A Song Inside by Gill Mann

My thanks to Retreat West for providing me with an ebook of A Song Inside. The decision to read was my own and this review forms my honest opinion.


This is a story about love…

‘You are a song inside me now, a melody that stirs and bursts into life when I think of you.’

In this heart-breaking, thought-provoking and ultimately uplifting memoir, Gill Mann remembers life with her son Sam – a boy and young man who enchanted and infuriated in equal measure. Sam saw colours where others saw grey. He made people feel alive. His unvanquishable spirit sings out as Gill reflects on the joys he brought, the difficulties of his struggles with schizophrenia, and the impact of his death.

Part journal, part journey into the past, and part conversation with Sam, in this beautifully written memoir, Gill thoughtfully and tenderly reveals her relationship with her son, both before and after his death. A Song Inside explores universal issues of love and loss to reveal how we can move forward and find happiness again, without leaving behind the people we have lost.


In the interest of full disclosure I just wanted make it clear that I manage the Retreat West Twitter/FB pages. However, as the author is donating royalties from the sale of this book to mental health charities, I felt compelled to share my review of this book on my own platform to show support not only for the author, who has been so incredibly brave to share her story, but also to support those mental health services, from whom both myself and members of my family have benefited from in the past. Beyond all this, this truly is a story which deserves to be read and recommended.

I’ve heard of some readers shying away from this book, because just as in life, the thought and theme of death creates a flurry of overwhelming emotions; fear, sadness and in many cases, a feeling of awkwardness. As a society we just don’t know how to deal with death, despite its eventual inevitability. Couple this with mental health – a subject which affects so many, and yet is still far too taboo for my liking – and this can easily perceived to be a difficult read.

And in places, it is. But it is also so much more.

It is an expression of internal thought, the processes the author went through as she worked through the initial grief of losing her son moving through to anger, guilt, acceptance and finally being able to look forward, all whilst embracing the past and of course, never forgetting the impact Sam had on all of their lives.

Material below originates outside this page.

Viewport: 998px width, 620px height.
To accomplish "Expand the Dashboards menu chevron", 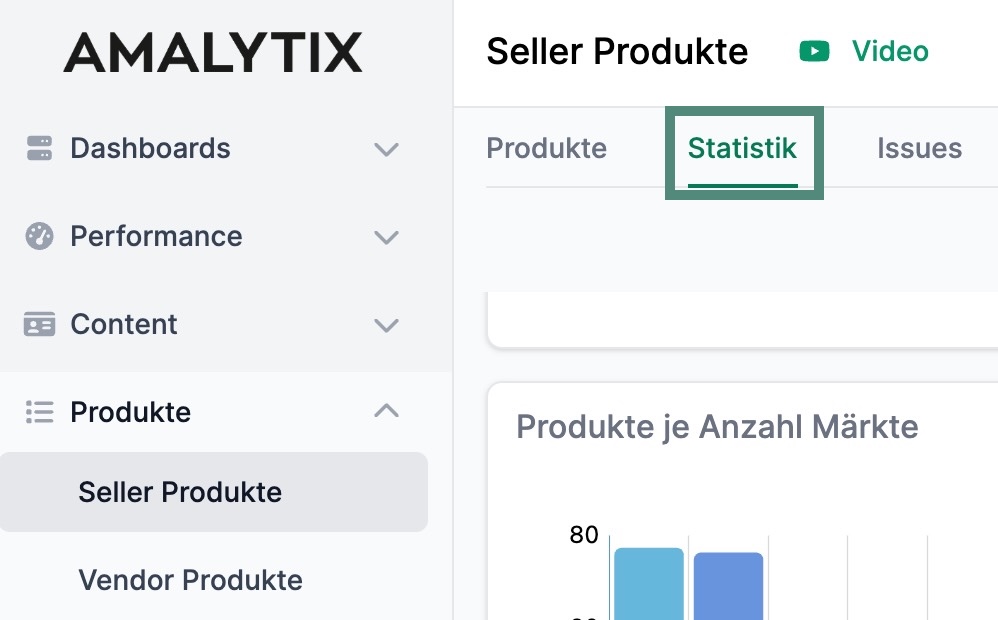I will click(386, 150).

The most successful element of this book for me, are the beautiful conversations Gill Mann imagines with her son, Sam. Honest and loving in equal measure, they explore events that have gone before, emotions arising then and feelings in the present. I was completely mesmerised by these sections. They gave the most wonderful insight into the mother/son relationship and their family unit as a whole. Special moments are immortalised within these passages and I could feel the cathartic release within her writing.

Whilst the theme of grief is a constant, so to is the theme of motherhood. It burrows to its very core, because this is, when all is stripped away, a love letter from a mother to her son. It speaks of an unconditional love, and the highs and lows all that entails. It’s uncomfortable reading at times, but it’s real and there’s a beauty in that. The pride she takes in her son is evident throughout and in this there is a joy which perfectly balances the otherwise heartbreaking nature of the book.

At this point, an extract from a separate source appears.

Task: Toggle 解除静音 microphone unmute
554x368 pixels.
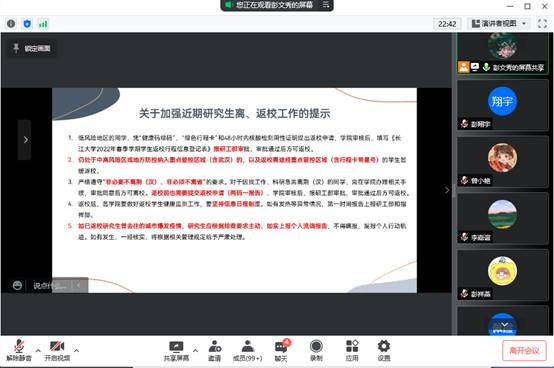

Mann’s writing style is easy to read and felt to cradle me as the reader close to her; a confidant receiving the most precious of memories. Far from feeling sombre when I closed the back page, I instead felt the most lovely urge to hold my family tight to me. To revel in everything we have and the love we have for each other and live our lives for today. Reading this book, being allowed to glimpse these most personal and private moments, has been a true honour. Thank you, Gill for sharing Sam’s story.